[Study material Boundary: Start]
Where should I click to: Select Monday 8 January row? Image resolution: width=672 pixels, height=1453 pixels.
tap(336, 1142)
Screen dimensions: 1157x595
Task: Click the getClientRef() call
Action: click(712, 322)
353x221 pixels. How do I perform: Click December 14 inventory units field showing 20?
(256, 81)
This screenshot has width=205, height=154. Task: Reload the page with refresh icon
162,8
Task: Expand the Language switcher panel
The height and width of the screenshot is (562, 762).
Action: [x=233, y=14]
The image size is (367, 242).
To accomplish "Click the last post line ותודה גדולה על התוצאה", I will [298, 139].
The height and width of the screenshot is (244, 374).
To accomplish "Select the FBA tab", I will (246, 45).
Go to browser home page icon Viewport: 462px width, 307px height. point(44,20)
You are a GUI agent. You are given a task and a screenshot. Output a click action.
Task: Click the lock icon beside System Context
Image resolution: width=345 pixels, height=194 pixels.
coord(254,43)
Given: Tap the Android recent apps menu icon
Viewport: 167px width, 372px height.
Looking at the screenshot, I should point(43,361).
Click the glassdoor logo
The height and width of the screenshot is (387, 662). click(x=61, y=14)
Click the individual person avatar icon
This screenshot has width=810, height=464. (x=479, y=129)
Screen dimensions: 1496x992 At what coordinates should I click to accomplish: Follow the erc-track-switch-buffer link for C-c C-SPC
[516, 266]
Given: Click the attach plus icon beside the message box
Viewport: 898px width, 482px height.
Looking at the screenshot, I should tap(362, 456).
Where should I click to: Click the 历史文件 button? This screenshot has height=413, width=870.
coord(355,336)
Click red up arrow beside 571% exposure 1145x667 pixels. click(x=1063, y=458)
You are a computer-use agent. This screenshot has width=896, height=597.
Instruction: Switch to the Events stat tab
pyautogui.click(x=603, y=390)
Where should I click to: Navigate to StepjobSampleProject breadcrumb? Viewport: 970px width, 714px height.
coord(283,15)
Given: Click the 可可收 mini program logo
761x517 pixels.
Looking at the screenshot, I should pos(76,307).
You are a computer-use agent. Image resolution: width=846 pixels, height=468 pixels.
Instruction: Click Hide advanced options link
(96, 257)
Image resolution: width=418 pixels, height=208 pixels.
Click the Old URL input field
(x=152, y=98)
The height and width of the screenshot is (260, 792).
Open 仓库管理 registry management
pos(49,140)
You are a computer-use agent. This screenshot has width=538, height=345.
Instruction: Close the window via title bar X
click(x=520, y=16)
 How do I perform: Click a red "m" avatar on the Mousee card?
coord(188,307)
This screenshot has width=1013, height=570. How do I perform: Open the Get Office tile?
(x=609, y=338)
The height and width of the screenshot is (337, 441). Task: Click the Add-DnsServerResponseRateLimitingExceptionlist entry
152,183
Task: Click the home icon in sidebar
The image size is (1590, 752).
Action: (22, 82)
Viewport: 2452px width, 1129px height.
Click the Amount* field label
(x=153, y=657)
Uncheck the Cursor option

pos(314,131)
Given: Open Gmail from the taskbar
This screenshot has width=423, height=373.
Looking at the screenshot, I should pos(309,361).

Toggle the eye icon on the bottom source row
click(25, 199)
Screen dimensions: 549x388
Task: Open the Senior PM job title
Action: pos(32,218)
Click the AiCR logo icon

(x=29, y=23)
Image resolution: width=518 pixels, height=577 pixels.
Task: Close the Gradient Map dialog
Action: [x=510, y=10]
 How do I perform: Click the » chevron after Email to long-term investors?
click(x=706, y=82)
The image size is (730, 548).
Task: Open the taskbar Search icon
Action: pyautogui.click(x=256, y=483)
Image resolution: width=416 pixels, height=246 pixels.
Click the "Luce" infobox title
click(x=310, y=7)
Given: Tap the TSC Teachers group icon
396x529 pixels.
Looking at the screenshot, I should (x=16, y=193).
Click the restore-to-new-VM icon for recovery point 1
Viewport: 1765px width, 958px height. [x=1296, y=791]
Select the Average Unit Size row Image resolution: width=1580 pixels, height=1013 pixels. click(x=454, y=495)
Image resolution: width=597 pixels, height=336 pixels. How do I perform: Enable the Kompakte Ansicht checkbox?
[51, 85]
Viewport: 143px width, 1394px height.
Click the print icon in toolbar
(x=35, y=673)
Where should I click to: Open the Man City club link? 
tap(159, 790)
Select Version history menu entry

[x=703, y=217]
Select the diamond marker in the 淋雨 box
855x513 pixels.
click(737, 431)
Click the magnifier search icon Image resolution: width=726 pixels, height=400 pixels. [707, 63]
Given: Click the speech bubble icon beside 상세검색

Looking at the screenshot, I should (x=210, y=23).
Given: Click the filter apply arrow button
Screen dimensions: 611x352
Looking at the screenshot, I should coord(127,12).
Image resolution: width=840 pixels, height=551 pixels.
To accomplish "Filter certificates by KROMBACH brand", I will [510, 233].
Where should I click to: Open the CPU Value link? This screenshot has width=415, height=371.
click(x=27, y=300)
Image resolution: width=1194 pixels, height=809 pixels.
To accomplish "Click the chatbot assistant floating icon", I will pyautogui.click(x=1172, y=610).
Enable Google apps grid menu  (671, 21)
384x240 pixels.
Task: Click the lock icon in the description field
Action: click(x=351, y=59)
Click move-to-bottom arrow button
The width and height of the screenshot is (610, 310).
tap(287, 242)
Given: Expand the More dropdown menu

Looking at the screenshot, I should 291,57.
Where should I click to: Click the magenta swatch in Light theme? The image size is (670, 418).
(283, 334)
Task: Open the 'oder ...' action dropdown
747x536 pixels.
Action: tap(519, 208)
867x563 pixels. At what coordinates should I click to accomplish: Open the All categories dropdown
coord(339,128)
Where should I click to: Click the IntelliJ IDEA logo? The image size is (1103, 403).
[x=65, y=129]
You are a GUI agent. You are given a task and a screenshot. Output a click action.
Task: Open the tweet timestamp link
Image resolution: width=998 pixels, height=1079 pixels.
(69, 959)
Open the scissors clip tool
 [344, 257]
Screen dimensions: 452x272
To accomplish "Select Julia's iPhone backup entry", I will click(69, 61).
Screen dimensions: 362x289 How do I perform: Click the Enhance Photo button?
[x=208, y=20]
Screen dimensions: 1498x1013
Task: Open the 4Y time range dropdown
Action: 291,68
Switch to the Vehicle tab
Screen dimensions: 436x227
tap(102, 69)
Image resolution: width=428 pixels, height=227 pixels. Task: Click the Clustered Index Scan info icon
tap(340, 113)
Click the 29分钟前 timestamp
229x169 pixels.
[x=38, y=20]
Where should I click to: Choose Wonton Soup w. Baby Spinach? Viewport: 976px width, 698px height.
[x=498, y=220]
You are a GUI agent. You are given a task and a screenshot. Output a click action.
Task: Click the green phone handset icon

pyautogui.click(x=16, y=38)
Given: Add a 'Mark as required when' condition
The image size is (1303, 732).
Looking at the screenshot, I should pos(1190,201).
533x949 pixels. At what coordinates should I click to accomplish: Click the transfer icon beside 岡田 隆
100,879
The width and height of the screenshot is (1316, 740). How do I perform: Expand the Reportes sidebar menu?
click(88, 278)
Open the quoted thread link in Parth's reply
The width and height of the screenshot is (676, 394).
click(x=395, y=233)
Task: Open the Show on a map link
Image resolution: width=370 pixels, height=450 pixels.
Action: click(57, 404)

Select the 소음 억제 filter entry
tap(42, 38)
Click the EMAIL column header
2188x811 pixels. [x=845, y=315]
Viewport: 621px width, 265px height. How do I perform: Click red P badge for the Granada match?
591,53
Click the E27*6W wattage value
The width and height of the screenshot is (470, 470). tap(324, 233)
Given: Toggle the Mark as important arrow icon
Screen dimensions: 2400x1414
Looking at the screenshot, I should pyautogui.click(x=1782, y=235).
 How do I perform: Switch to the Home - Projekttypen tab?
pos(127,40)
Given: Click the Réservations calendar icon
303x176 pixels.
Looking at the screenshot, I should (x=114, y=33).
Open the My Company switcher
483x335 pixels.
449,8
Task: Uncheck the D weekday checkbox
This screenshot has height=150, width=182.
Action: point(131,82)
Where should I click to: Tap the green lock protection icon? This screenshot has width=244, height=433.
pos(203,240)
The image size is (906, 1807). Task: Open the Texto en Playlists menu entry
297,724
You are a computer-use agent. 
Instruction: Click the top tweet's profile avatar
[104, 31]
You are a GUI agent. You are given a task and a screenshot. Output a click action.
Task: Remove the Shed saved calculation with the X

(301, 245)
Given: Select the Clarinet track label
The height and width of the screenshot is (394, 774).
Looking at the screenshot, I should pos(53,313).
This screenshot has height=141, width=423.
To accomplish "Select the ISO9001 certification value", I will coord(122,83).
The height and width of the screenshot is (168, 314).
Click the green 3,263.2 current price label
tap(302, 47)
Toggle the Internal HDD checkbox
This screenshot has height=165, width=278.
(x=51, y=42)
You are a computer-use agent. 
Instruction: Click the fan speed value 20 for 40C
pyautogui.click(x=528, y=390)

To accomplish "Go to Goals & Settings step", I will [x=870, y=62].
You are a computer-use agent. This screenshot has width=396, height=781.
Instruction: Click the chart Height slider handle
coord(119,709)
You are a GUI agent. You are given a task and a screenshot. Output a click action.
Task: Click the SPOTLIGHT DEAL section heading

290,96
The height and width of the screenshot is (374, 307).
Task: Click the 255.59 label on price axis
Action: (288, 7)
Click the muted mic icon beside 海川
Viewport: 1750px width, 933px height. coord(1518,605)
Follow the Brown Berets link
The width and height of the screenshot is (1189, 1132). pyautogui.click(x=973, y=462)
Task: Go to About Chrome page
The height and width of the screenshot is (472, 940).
[Study material Boundary: End]
### Work order
Everything from the first line above through the line that contains "Given: Tap the Android recent apps menu icon" should be duplicated exactly, please, and nothing beyond it.

### Finished exercise
Where should I click to: Select Monday 8 January row? Image resolution: width=672 pixels, height=1453 pixels.
tap(336, 1142)
Screen dimensions: 1157x595
Task: Click the getClientRef() call
Action: click(712, 322)
353x221 pixels. How do I perform: Click December 14 inventory units field showing 20?
(256, 81)
This screenshot has width=205, height=154. Task: Reload the page with refresh icon
162,8
Task: Expand the Language switcher panel
The height and width of the screenshot is (562, 762).
Action: [x=233, y=14]
The image size is (367, 242).
To accomplish "Click the last post line ותודה גדולה על התוצאה", I will [298, 139].
The height and width of the screenshot is (244, 374).
To accomplish "Select the FBA tab", I will (246, 45).
Go to browser home page icon Viewport: 462px width, 307px height. point(44,20)
You are a GUI agent. You are given a task and a screenshot. Output a click action.
Task: Click the lock icon beside System Context
Image resolution: width=345 pixels, height=194 pixels.
coord(254,43)
Given: Tap the Android recent apps menu icon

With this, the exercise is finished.